> _To do_: Extract every line of the entries below that contains the word "radio", and copy each such line in full.

> _Input records_:

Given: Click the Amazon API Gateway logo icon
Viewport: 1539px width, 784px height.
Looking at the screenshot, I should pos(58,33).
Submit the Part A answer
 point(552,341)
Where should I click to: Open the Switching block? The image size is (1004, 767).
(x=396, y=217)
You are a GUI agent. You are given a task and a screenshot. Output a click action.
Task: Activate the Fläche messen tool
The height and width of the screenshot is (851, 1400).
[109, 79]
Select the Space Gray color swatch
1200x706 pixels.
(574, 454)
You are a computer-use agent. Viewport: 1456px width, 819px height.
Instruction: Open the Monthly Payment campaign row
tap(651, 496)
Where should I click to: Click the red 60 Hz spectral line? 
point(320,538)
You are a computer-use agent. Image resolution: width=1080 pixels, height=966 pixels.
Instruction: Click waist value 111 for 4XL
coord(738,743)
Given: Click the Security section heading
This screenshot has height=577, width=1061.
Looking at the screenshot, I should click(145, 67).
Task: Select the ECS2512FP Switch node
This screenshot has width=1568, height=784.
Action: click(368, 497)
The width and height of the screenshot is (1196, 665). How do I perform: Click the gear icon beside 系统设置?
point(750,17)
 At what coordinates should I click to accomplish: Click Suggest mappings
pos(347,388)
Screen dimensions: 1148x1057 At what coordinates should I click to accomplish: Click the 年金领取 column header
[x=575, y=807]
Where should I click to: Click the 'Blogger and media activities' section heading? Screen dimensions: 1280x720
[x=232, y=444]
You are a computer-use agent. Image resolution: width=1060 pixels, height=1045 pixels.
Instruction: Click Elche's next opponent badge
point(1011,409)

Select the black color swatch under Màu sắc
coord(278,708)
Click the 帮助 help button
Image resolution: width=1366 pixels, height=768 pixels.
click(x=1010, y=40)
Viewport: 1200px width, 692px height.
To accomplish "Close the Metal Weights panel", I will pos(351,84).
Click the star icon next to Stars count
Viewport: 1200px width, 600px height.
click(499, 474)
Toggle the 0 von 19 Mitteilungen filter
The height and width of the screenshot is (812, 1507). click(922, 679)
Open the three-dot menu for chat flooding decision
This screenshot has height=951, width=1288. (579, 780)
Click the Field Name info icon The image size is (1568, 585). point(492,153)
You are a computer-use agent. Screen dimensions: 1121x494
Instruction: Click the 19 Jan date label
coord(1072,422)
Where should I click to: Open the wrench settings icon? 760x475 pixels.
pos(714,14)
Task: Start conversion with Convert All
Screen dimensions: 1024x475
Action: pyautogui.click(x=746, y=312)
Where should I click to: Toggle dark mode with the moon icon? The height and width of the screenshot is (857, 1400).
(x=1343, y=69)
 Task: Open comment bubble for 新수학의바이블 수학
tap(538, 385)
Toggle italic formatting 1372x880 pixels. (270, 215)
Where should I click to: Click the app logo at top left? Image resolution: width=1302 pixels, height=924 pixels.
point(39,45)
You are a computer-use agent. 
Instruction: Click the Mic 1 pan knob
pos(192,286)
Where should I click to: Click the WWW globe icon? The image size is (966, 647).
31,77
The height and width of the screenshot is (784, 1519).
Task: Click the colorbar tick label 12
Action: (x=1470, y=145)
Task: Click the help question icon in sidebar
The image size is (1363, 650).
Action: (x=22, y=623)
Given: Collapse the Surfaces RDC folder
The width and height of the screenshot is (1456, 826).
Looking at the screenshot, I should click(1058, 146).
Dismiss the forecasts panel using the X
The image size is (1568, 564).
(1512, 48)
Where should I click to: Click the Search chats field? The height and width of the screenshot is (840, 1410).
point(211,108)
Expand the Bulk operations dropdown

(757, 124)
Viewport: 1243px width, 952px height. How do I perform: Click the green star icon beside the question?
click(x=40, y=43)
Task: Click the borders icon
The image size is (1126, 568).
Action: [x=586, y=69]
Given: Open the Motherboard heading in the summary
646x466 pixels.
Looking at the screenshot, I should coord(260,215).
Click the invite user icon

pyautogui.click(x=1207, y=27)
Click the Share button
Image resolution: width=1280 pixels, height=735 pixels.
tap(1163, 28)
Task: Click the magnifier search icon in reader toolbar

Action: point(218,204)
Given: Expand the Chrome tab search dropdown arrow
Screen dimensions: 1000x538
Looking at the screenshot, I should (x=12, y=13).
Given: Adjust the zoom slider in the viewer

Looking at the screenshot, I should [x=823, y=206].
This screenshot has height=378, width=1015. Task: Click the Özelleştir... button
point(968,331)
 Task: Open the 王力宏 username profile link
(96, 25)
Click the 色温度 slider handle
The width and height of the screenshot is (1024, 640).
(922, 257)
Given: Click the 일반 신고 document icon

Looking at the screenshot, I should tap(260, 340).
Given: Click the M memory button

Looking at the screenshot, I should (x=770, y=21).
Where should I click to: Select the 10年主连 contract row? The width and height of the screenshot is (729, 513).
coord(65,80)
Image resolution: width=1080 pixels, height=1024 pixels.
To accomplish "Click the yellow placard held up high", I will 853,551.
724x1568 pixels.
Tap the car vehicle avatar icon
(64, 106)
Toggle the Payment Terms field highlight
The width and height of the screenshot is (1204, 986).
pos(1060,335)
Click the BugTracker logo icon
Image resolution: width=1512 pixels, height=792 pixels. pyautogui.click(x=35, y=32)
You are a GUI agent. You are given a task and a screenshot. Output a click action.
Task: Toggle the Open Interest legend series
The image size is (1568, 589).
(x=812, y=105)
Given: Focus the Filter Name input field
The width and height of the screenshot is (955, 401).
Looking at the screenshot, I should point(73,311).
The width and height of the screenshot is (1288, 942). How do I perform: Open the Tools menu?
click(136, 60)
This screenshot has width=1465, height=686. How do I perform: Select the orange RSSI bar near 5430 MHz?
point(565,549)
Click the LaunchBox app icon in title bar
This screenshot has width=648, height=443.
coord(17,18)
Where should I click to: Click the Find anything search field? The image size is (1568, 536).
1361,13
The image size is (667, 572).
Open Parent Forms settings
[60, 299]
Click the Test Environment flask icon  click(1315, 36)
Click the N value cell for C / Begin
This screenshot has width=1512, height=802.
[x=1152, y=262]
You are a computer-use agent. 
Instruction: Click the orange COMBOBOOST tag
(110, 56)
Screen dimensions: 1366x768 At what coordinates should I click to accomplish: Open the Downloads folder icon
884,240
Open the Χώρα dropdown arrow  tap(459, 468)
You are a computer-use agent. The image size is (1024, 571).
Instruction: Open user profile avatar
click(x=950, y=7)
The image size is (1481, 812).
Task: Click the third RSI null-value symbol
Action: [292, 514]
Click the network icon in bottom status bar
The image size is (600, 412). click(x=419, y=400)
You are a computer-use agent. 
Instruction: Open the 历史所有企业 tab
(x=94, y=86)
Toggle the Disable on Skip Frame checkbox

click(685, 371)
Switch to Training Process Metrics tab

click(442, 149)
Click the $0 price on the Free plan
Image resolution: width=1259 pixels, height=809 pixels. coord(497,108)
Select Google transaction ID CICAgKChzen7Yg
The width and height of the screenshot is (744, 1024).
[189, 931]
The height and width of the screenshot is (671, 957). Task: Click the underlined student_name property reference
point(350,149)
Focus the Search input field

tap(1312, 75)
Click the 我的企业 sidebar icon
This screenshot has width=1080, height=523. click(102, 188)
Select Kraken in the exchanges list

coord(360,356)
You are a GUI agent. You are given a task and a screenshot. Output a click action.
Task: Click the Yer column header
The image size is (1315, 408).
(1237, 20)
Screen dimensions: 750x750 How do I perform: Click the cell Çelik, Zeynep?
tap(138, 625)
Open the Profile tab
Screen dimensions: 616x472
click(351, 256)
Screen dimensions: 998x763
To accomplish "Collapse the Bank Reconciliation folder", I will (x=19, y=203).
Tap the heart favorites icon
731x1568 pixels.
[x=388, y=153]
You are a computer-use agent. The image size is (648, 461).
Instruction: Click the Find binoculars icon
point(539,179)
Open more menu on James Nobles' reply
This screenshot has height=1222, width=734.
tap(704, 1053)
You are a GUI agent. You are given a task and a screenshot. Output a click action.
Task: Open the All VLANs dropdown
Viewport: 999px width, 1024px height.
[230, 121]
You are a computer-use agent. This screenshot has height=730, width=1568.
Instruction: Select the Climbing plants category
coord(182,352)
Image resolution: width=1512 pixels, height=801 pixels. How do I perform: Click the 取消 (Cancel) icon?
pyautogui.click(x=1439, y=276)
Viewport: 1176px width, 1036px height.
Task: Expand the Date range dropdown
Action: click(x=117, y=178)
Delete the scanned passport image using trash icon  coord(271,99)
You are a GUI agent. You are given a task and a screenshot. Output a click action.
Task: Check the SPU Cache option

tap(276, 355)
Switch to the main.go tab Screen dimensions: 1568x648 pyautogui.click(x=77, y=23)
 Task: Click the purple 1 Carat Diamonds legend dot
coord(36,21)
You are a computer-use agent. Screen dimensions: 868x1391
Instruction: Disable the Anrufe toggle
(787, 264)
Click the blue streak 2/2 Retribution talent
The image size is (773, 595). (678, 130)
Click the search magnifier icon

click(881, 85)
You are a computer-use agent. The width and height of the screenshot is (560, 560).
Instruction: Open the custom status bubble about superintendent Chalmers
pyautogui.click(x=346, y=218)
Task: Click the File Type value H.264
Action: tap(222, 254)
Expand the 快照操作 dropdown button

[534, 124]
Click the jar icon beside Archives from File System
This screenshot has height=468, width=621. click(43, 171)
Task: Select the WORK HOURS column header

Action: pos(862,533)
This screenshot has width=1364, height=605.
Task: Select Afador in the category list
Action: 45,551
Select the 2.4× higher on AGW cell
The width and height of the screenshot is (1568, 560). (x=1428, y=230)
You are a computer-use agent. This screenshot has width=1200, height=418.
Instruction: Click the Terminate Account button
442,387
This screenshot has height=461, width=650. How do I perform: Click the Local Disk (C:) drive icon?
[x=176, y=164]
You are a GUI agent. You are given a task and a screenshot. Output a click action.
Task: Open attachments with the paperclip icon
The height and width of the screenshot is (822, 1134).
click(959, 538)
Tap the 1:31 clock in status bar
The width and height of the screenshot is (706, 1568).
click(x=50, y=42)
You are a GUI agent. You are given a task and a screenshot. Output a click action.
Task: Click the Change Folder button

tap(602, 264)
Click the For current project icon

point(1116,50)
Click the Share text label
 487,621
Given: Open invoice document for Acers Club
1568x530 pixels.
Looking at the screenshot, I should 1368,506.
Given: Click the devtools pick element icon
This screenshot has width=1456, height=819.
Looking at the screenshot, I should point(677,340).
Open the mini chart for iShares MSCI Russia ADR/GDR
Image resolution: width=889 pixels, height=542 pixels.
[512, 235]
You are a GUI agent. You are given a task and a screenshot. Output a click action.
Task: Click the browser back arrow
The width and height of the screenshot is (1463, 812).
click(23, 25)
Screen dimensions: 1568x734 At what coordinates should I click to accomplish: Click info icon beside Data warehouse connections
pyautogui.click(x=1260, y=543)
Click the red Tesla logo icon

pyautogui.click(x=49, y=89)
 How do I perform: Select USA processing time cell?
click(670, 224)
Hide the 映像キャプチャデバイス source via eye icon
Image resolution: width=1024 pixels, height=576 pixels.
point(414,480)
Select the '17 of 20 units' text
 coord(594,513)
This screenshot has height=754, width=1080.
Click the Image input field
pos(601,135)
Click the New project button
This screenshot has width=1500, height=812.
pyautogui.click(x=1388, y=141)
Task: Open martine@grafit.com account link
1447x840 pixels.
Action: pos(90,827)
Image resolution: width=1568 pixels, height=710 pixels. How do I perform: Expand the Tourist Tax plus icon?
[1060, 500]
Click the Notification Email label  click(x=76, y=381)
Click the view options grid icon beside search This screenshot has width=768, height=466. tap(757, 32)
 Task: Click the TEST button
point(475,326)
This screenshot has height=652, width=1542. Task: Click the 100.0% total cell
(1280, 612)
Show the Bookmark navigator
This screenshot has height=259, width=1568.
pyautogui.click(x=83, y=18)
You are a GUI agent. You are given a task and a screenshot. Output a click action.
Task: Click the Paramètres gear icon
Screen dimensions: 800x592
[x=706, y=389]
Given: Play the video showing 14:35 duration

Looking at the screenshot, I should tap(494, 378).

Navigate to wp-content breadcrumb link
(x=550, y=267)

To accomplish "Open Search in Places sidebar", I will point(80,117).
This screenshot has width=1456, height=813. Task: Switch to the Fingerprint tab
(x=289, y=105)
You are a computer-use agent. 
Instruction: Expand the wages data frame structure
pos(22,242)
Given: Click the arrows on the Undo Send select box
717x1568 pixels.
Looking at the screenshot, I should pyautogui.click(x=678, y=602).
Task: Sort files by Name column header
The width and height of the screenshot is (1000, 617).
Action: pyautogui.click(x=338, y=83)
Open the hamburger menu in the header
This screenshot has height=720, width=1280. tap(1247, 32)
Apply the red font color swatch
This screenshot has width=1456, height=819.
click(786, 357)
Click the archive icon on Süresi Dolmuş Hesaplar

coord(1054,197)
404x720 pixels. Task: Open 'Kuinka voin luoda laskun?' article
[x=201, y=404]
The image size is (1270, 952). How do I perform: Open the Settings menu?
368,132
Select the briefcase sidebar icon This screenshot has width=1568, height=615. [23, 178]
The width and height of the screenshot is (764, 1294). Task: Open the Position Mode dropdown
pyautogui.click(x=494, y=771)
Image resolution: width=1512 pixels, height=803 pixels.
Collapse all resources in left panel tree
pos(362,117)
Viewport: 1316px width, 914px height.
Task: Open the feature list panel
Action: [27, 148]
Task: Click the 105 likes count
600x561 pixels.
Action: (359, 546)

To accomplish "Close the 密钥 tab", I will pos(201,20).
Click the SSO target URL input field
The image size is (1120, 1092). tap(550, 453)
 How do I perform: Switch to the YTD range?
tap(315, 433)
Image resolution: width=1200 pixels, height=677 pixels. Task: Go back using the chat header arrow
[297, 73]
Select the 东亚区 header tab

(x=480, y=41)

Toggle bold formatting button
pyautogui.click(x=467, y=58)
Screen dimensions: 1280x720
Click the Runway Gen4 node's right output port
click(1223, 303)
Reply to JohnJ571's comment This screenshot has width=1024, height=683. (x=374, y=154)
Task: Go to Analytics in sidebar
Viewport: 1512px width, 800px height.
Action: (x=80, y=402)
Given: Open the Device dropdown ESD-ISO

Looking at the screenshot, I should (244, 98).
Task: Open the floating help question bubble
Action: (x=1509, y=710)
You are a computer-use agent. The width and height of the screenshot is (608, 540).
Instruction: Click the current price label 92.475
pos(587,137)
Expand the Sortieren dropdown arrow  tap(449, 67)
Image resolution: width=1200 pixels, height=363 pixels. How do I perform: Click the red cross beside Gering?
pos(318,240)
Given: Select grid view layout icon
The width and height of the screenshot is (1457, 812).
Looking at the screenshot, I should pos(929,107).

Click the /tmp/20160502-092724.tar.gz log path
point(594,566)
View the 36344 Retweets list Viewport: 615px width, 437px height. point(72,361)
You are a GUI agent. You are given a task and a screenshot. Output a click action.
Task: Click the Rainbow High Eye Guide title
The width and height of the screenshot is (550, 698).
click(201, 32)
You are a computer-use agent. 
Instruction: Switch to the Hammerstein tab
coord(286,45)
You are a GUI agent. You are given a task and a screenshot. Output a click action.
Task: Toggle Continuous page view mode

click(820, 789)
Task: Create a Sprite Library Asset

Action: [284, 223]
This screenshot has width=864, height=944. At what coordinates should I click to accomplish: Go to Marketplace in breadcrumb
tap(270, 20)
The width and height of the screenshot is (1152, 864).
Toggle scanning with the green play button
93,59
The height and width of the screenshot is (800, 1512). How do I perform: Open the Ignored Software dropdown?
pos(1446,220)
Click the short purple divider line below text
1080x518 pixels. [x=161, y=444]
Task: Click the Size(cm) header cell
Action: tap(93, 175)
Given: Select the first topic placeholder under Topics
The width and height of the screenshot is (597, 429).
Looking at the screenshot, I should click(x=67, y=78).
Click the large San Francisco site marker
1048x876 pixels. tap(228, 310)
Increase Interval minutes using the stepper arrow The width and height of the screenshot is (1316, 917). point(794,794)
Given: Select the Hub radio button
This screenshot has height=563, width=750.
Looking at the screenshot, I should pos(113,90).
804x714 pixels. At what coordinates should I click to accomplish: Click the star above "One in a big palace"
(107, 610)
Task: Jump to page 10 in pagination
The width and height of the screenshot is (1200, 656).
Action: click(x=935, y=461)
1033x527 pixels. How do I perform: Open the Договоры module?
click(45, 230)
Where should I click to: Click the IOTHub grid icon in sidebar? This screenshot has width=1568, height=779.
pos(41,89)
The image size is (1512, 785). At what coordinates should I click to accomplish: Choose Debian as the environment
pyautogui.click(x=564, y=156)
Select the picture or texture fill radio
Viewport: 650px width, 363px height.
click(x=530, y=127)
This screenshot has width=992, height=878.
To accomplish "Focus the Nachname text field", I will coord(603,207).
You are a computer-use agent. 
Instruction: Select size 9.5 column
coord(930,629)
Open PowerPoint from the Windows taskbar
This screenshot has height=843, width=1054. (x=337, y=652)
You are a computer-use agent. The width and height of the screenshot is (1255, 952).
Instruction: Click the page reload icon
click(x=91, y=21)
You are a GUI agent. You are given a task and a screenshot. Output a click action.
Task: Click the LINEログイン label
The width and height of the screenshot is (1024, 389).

> _Response to this task_:
Given: Select the Hub radio button
Select the picture or texture fill radio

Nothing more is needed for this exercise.